Bien, bien cordialement.
Écrit par : Pierre Gabarra | 07/05/2007
RACAN, BOSSUET ET SARKOZY
> Le "concept" de sécurité n'est peut-être pas dans les Evangiles, mais il apparaît dans la Première lettre à Timothée (2-2) invitant à prier pour les chefs politiques "afin que nous menions une vie paisible et tranquille". On peut rapprocher cette réflexion du beau passage du Testament de Richelieu (IIe partie-ch. 4) disant que le meilleur contentement des princes est de voir “beaucoup de gens dormir sans crainte à l’ombre de leurs veilles, et vivre heureux par leurs misères.” Un peu plus tôt au XVIIe siècle, Racan chante l’honnête sagesse politique :
“Il laboure le chant que labourait son père,
Il ne s’informe pas de ce qu’on délibère
Dans ces graves conseils d’affaires accablés ; (...)”
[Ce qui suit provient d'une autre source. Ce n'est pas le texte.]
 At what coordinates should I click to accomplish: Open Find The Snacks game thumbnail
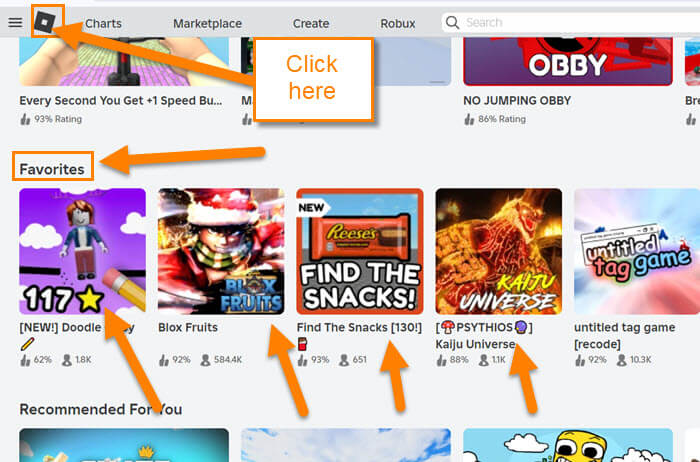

Quelques décennies plus tard Bossuet vante les mérites des anciens Egyptiens : “Cette nation grave et sérieuse connut en premier les vraies fin de la politique, qui est de rendre la vie commode et les peuples heureux.” (Discours sur l’histoire universelle, IIIe partie-ch. 3).
Il est malheureux que la mode démocratique nous ait arrachés à cette tradition dont je me serais bien contenté. On souhaiterait que ne nous demandent pas sans cesse notre avis ces dirigeants qui sont justement payés (pas si mal, et tant mieux si M. Sarko a les moyens ou les relations qui lui permettent d'aller méditer sur un yacht devant Malte, je ne guigne pas sa place)... que donc ne nous demandent pas sans cesse notre avis ces dirigeants qui sont justement payés pour choisir et appliquer ce qui est utile au bien commun.